A number of Chinese state-owned banks’ Hong Kong branches have started offering services to local cryptocurrency companies, according to a Bloomberg report, as the city welcomes a growing list of cryptocurrency and digital asset firms looking to expand or relocate there.

  • The Hong Kong entities of Bank of Communications, Bank of China and Shanghai Pudong Development Bank have begun to offer services to local crypto firms or have made inquiries about doing so, according to the report.
  • Companies in Hong Kong’s crypto industry frequently had difficulty setting up corporate bank accounts, and the moves by the state-owned lenders reflect China’s backing of the city’s digital asset industry, the report said.
  • In September 2021, China banned cryptocurrency transactions within mainland Chinese borders, but Hong Kong has continued to be the home base for many companies in the sector. Last October, Hong Kong released policy documents embracing the sector, aiming to regain its position as an international hub for digital assets and Web3 companies.
  • More than 80 foreign and mainland Chinese companies have expressed interest in establishing operations in Hong Kong, ahead of new crypto regulations that will take effect in June, Christopher Hui, Hong Kong’s Secretary for Financial Services and the Treasury, said last week.
  • Hong Kong Financial Secretary Paul Chan said last month that the government was setting aside HK$50 million (US$6.37 million) to develop the sector, which he called a “golden opportunity” to lead innovative development.
  • Meanwhile, in mainland China, the legal status of cryptocurrencies is still under discussion, despite the country’s ban on crypto trading. The Chinese Procurators, a state-run legal magazine, published an opinion piece on March 20 advocating that cryptocurrencies should be identified as property under the country’s criminal law and thus protected from infringements.

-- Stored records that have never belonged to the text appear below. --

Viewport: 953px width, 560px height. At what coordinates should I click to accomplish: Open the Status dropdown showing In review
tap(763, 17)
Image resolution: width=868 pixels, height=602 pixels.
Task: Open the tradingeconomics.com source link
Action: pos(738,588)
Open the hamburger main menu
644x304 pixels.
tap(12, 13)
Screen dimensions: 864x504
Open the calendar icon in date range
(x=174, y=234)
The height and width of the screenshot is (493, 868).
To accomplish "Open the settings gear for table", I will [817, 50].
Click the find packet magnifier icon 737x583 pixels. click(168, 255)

Forkast.Insights | What does it mean?

Crypto’s speculative nature and enormous energy consumption — not to mention its ability to move large amounts of money outside of government control and monitoring —  made China sufficiently nervous to ban all crypto mining and crypto transactions in September 2021. However, Chinese authorities now appear to see the upside of crypto development, with Hong Kong publishing a series of policy documents to oversee the growth of the crypto sector in the city.

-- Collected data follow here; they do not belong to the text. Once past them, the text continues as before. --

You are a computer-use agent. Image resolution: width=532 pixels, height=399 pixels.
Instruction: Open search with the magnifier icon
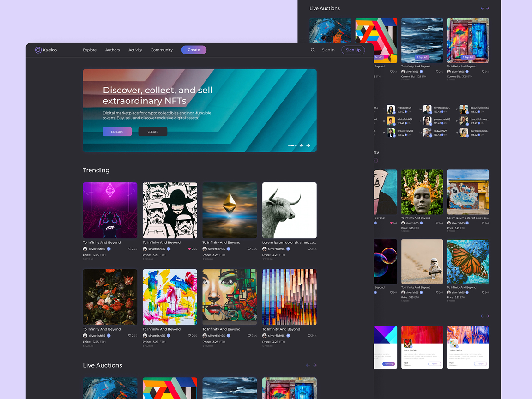313,50
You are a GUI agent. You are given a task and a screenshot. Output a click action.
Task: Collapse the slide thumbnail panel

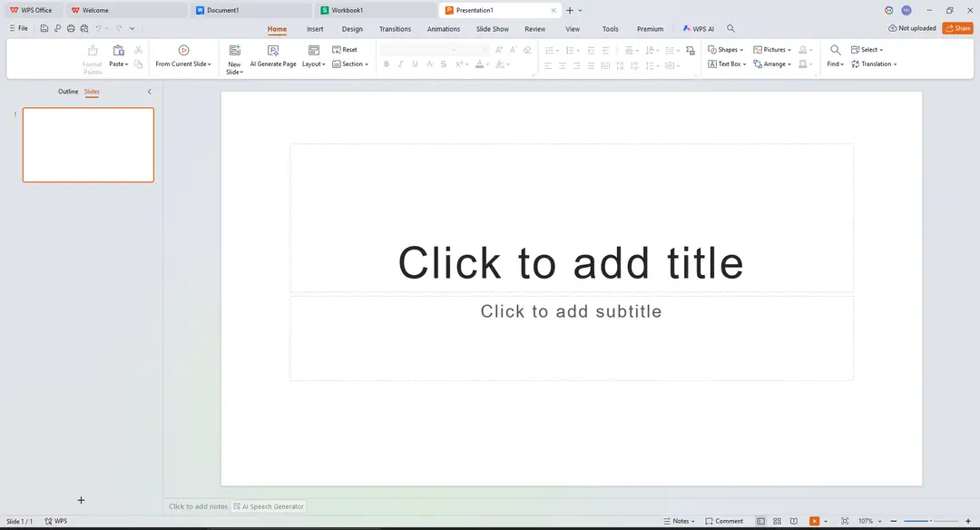point(150,92)
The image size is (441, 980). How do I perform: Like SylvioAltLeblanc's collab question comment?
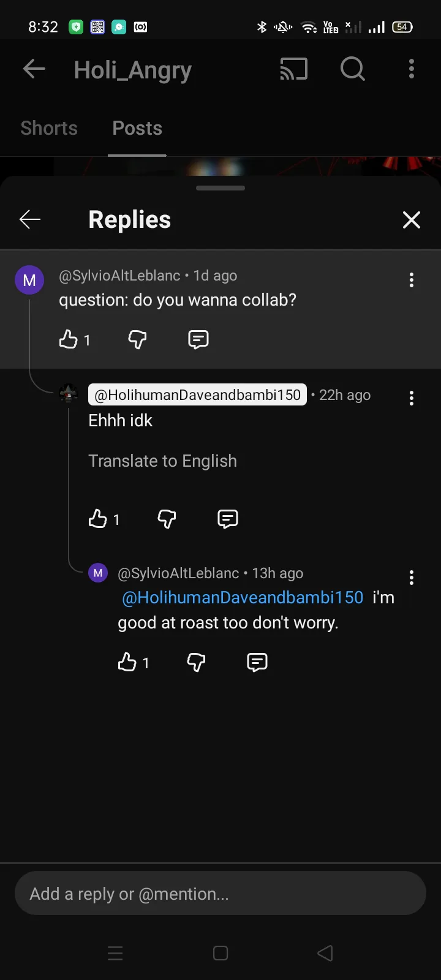68,339
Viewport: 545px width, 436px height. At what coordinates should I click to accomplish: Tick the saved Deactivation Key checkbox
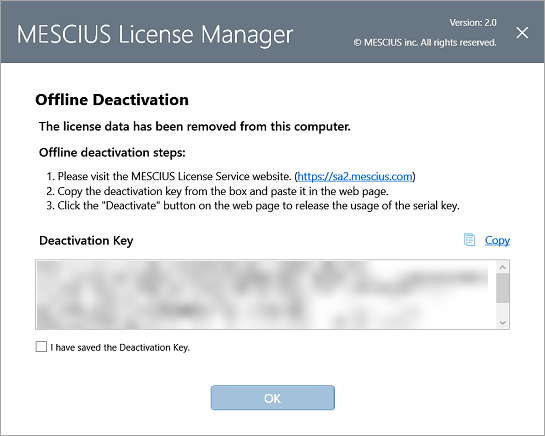click(x=41, y=347)
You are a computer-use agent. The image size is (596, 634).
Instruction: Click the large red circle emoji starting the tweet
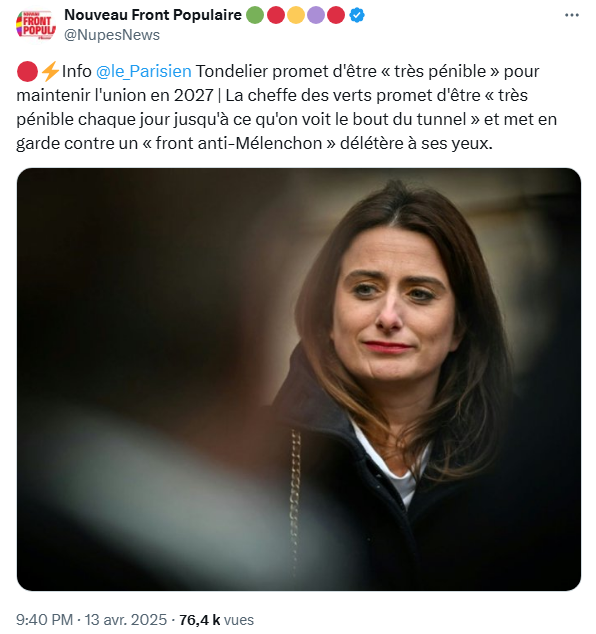pos(27,72)
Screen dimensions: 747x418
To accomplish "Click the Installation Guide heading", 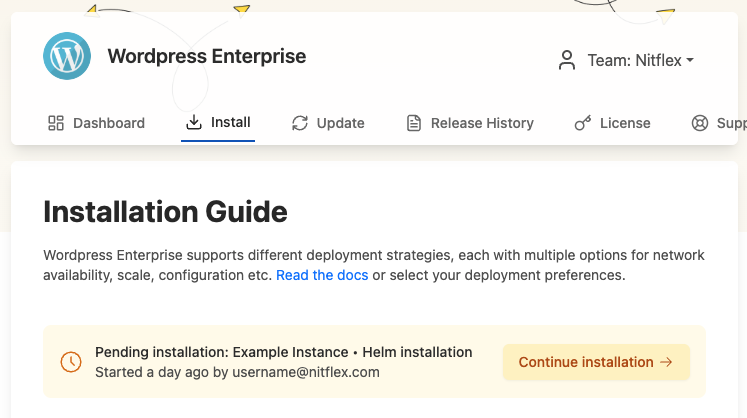I will (165, 211).
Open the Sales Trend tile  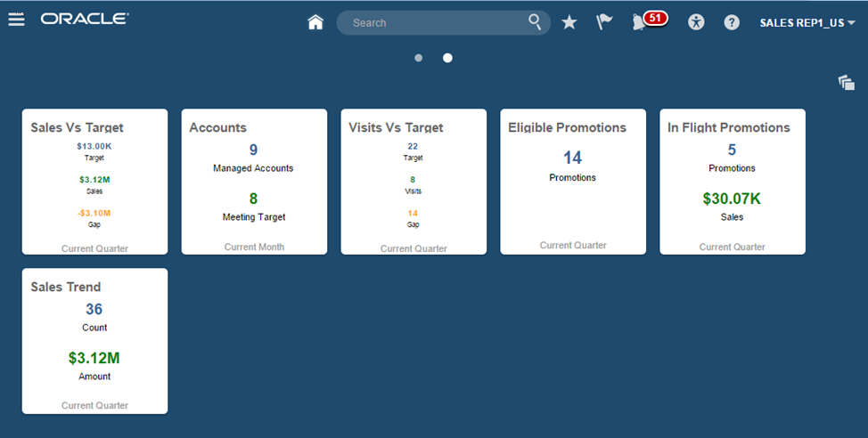[x=94, y=341]
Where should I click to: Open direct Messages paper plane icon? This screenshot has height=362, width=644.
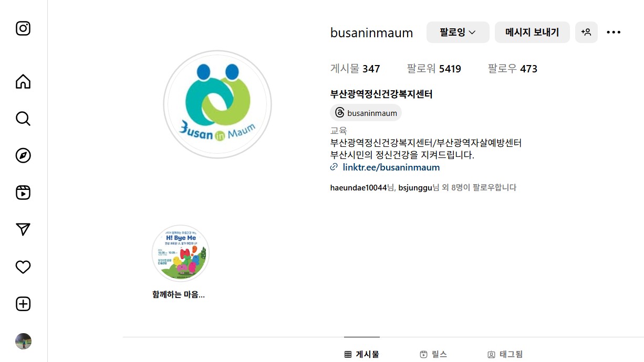[x=23, y=230]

Now that Chinese state-owned banks are voicing support for a growing number of crypto firms in need of corporate bank accounts, startups in the city may gain easier access to banking services. The Chinese banks’ moves could fill the void left by the collapses of crypto-friendly U.S. banks Silicon Valley Bank, Silvergate Capital and Signature Bank.

Chinese officials, including representatives from China’s Hong Kong Liaison Office — Beijing’s representative outpost in the city — have been spotted mingling with local crypto industry figures at events in Hong Kong, Bloomberg reported last month, another sign that Beijing has given its blessing to Hong Kong’s crypto push.

It’s becoming increasingly clear that China intends to develop its Web 3.0 industry, deploying all kinds of enterprise blockchain and government infrastructure projects while confining all things crypto to Hong Kong, a special administrative region that runs its own economy according to free market principles. As Hong Kong’s new licensing regime for virtual asset trading platforms comes into effect later this year, the city may find itself in the enviable position of returning to its former glory as a crypto hub while underscoring assurances to investors and company founders that Hong Kong’s political overlords will not interfere.